Kenapa masyarakat tidak ada yang protes alias adem ayem saja. Apakah ini pertanda rasa nasionalisme yang sudah mulai luntur? Terjerat dengan ketidakacuhan, karena sibuk melaut demi mencari kehidupan lebih baik. Namun, sayangnya nelayan pulau dengan peninggalan Belanda dan Jepang tersebut semakin hari kian terdesak oleh keberadaan nelayan asing dengan merek illegal fishing yang terus menjarah. Lalu, masihkah para nelayan di sana sempat memikirkan simbol nasionalisme? Mungkin yang mereka rasakan hanya nasionalisme perikanan.

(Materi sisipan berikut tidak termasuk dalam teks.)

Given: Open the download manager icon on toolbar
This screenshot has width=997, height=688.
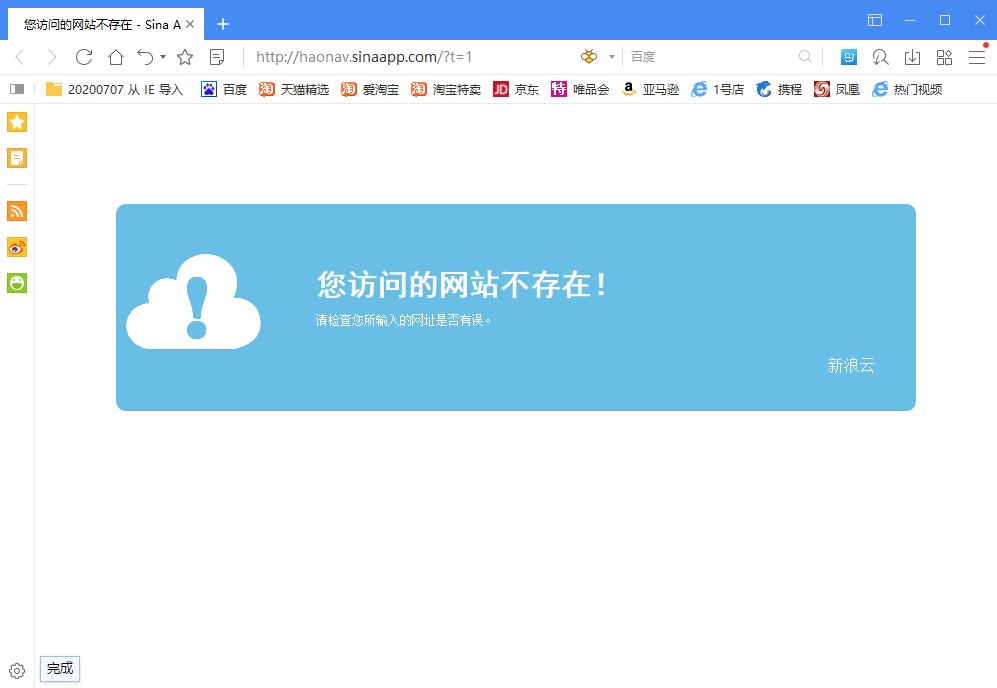Looking at the screenshot, I should [x=911, y=57].
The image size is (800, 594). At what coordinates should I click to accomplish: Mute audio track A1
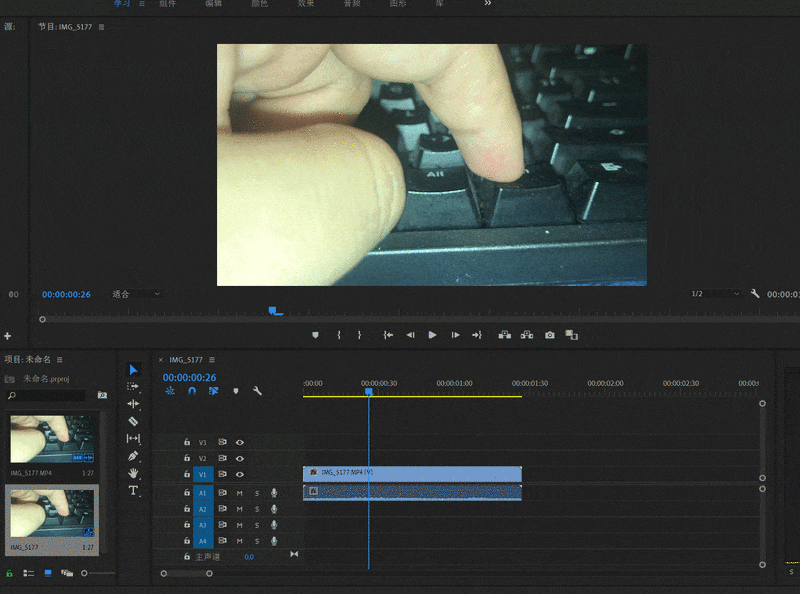pyautogui.click(x=240, y=493)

Secara geografis, Kabupaten Natuna memiliki luas sekitar 141.901,2 kilometer persegi, luas daratan sekitar 3.235 kilometer per segi atau hanya 2,28 persen dari luas wilayah keseluruhannya dengan jumlah pulau sebanyak 272 baik kecil maupun besar. Natuna berbatasan dengan sejumlah negara tetangga, yaitu Vietnam dan Kamboja di sebelah utara, Malaysia Timur di bagian timur dan Semenanjung Malaysia di sebelah barat.
Selain itu, Natuna juga berbatasan dengan Laut China Selatan yang beberapa pulau di perairan tersebut sedang dipersengketakan oleh sejumlah negara. Disini kita tidak akan membahas mengenai sengketa, namun lebih memfokuskan kepada permasalahan utama masyarakat di perbatasan jika dikaitkan dengan kesejahteraan. Masyarakat perbatasan yang identik dengan mata pencaharian sebagai nelayan. Tak salah lagi, kasus illegal fishing!

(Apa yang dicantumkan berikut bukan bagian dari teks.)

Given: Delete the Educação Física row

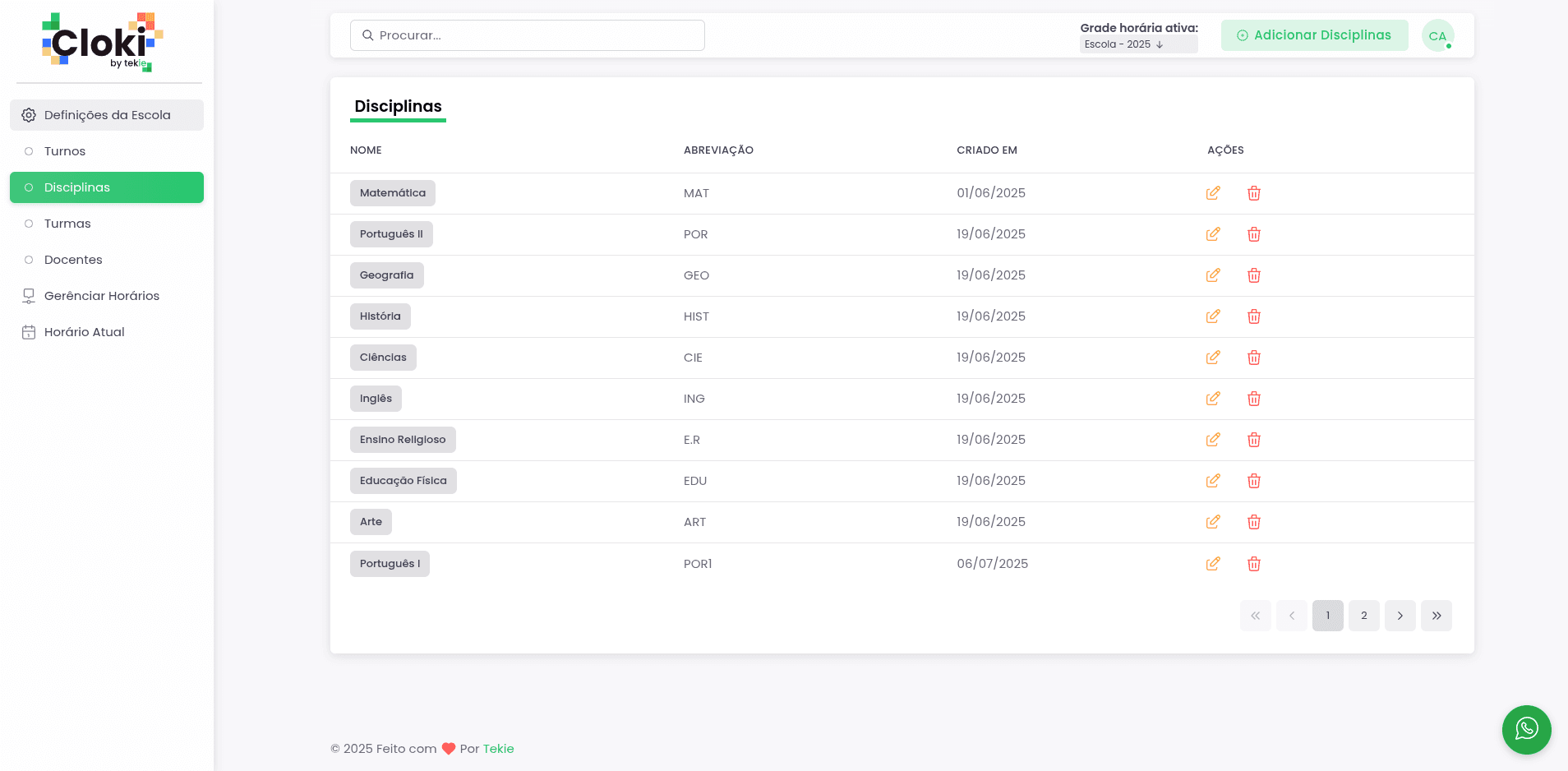Looking at the screenshot, I should tap(1253, 481).
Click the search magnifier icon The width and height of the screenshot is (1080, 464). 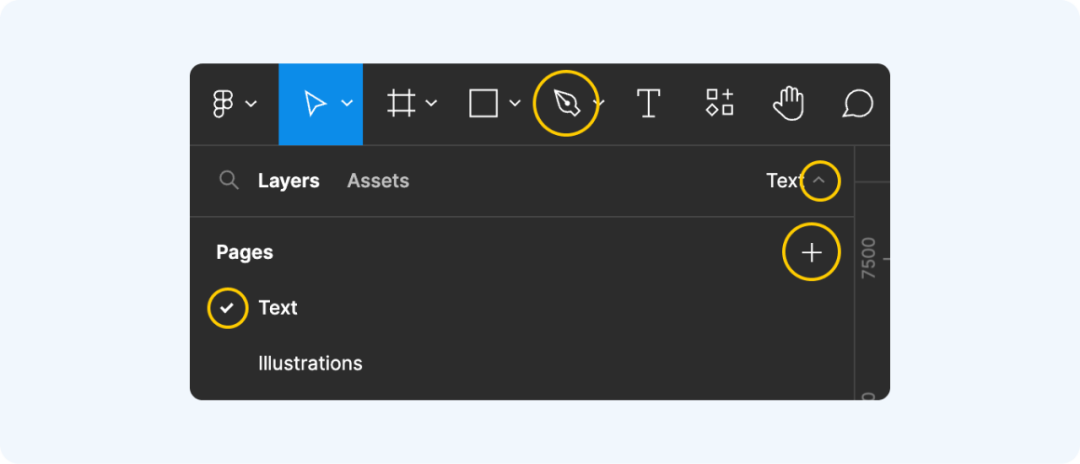click(x=229, y=180)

Dirjen Pengawasan Sumber Daya Kelautan dan Perikanan Kementerian Kelautan dan Perikanan (KKP) Syahrin Abdurrahman saat mengunjungi Natuna beberapa waktu lalu menyebutkan bahwa laut Natuna menjadi prioritas pengawasan karena dinilai rawan pencurian ikan.
"PSDKP konsen dengan Natuna, karena Natuna merupakan wilayah paling rawan illegal fishing," katanya sambil menambahkan bahwa laut Natuna merupakan salah satu dari tiga laut yang menjadi prioritas pengawasan selain Laut Utara Sulawesi dan Laut Arafuru.

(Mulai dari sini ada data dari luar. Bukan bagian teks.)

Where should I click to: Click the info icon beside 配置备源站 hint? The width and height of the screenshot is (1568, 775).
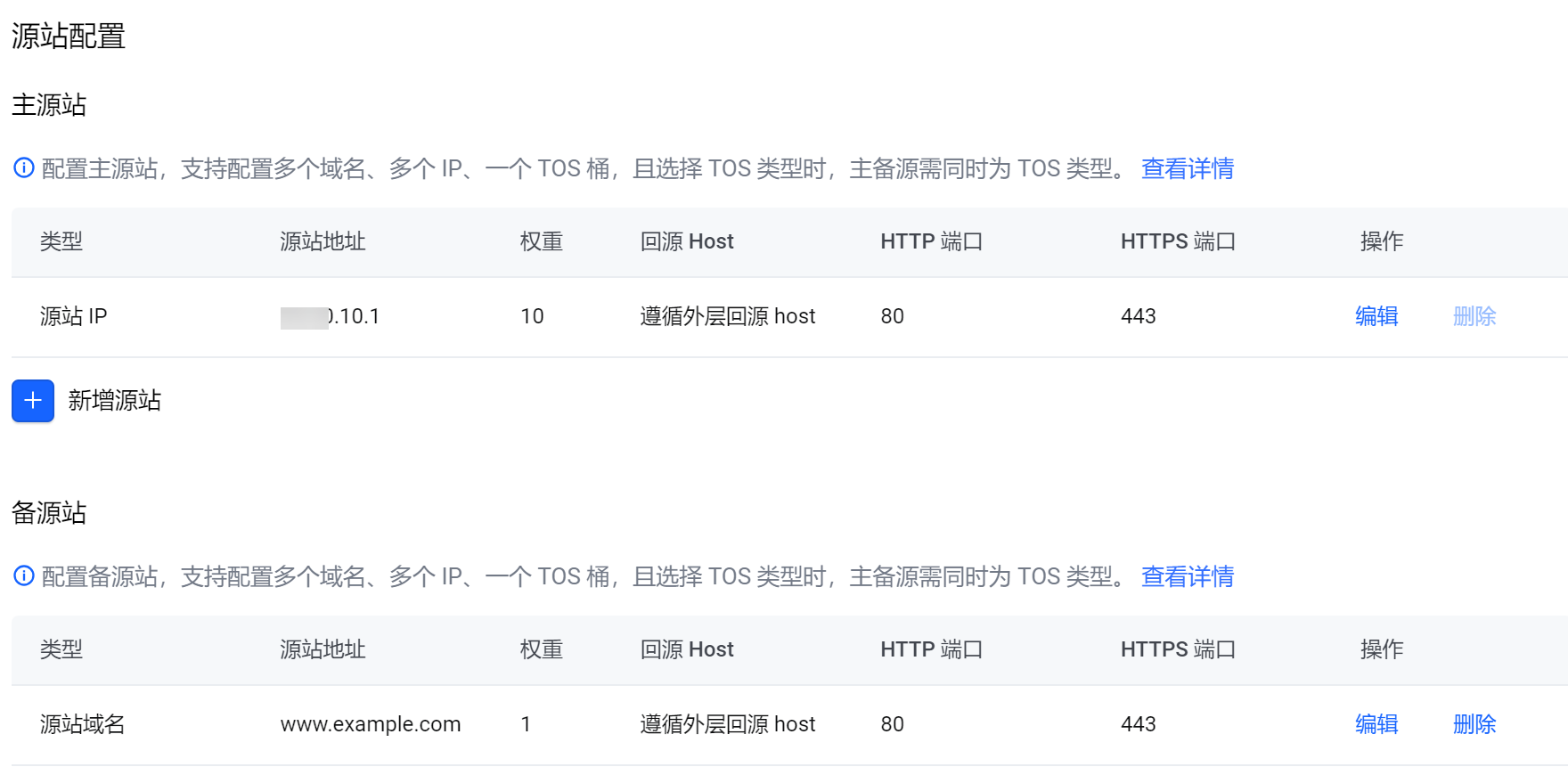[24, 575]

Dikatakan, tahun 2010 terdapat 108 kasus pencurian ikan yang didominasi negara-negara dari utara. Sedangkan 2011 hanya terdapat delapan kasus yang semuanya dilakukan kapal ikan asing. Menurutnya, laut Natuna memiliki potensi ikan yang luar biasa sehingga tidak heran jika menjadi daya tarik bagi kapal ikan asing untuk melakukan illegal fishing. Kapal ikan asing tersebut berasal dari Vietnam, Thailand, Filipina, China dan Malaysia.
Mengutip dan menyimak kembali, tulisan yang pernah saya tulis di Kantor Berita Antara, Pulau Laut salah satu pulau terluar di Provinsi Kepulauan Riau, terkenal sangat kaya akan potensi sumber daya alamnya, terutama di sektor perikanan laut, namun nelayannya tetap saja "miskin", di tengah maraknya pencurian ikan oleh kapal modern dari negara tetangga.
Satu atau dua kali dalam satu bulan kapal-kapal nelayan asing tersebut akan berkumpul di tengah laut pada malam hari. Mereka seakan berpesta dengan lampu yang terang benderang, bak sebuah kota tengah malam di tengah laut, berlabuh di wilayah kedaulatan NKRI.
Demikian sekelumit kisah Pak Madji (50), nelayan dari Pulau Laut, sebuah kecamatan yang memiliki tiga pulau terluar yang berhadapan langsung dengan negara Vietnam, yakni Pulau Sekatung, Semiun dan Seketul di Kabupaten Natuna, Provinsi kepulauan Riau, Jumat (20/4) di Ranai.
Wartawan ANTARA sedikit tergagap. Ternyata pengetahuan nelayan satu ini tentang wilayah kedaulatan laut NKRI cukup baik. Pak Madji sambil menghisap rokok dan asapnya mengepul mengusir tiupan angin senja di pelataran rumah nelayan tepi pantai di pasar Ranai, satu-satunya pasar bagi masyarakat ibukota Kabupaten Natuna, Provinsi Kepulauan Riau (Kepri).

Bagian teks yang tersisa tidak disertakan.